‘Before You Know It’: a look at life for 3 older gay men
A three-star movie review of “Before You Know It”: This warm, low-key documentary follows three gay men coping with age, and diminishing hopes and expectations.
Special to The Seattle Times
Movie Review ★★★
‘Before You Know It,’ a documentary directed by P.J. Raval. 110 minutes. Not rated; for mature audiences. Grand Illusion, through Thursday.
One area in which equality between gay and straight people is a given is age: We’re all getting older, and for some seniors (or near-seniors) advancing age equals advancing invisibility.
That’s sadly true for the three autumnal subjects in “Before You Know It,” a bittersweet documentary that follows three gay men in different parts of the country who feel time and change breathing down their necks.
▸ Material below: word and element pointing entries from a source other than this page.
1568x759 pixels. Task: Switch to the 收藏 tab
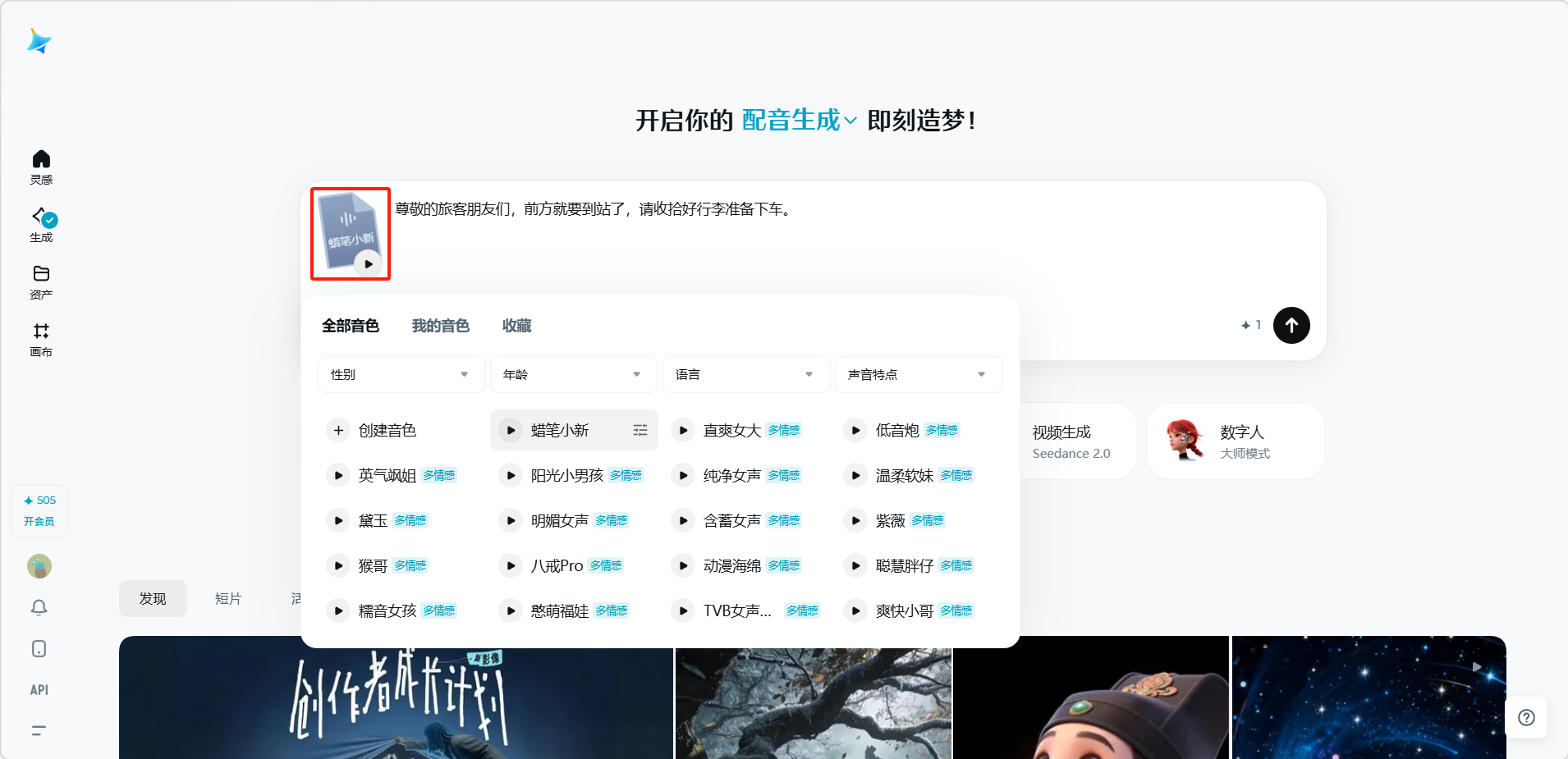(516, 326)
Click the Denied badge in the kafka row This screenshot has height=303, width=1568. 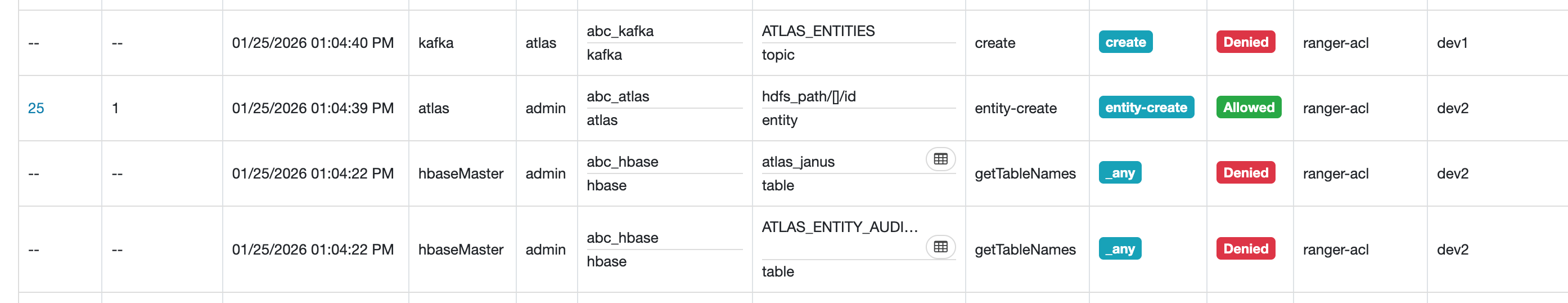coord(1245,42)
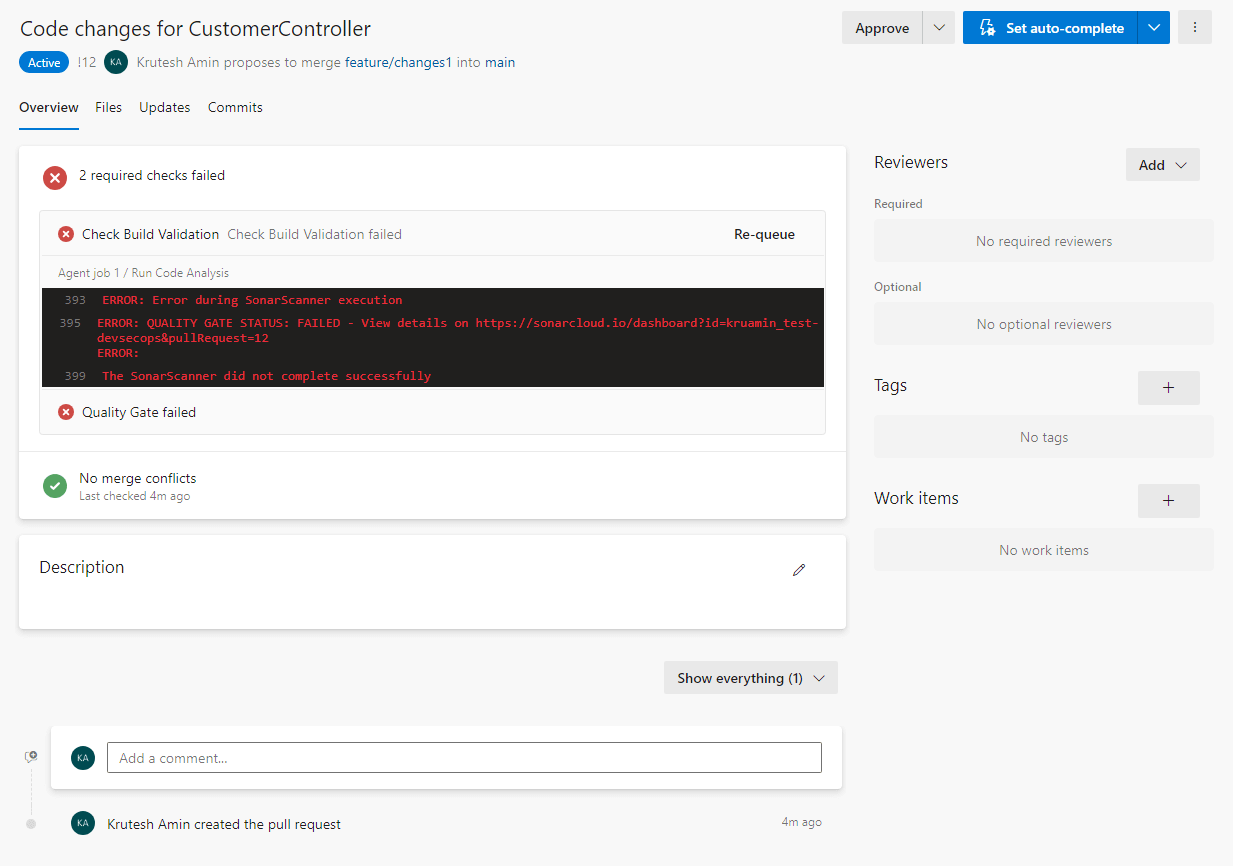The width and height of the screenshot is (1233, 866).
Task: Open the more options vertical ellipsis menu
Action: pyautogui.click(x=1194, y=28)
Filmmaker P.J. Raval expertly interweaves all their stories, including that of septuagenarian loner Dennis Creamer, who waited most of his life to come out as a cross-dresser yearning for gay relationships. He’s a sweet and quiet man, somewhat adrift and estranged from his family; nothing much seems to pierce his sad isolation.
There is also Robert Mainor, the sardonic, larger-than-life owner of a gay bar in Galveston, Texas. Every inch a community leader, Mainor is proud of the oasis he has built for drag queens. Unfortunately, we watch some of the wonderful bombast and life go out of him as illness and legal troubles take a toll.
Finally, there’s Ty Martin, a gay-rights advocate in Harlem who is certainly aware of anti-gay rhetoric arising in his community’s churches. We see Martin anxiously talk to people on the street about LGBT seniors, and how he gets a warmer reception than expected.
During filming, New York’s marriage-equality law passed, leading Ty to believe he and his partner will soon get married.
As with everything else in this film, destiny has other plans.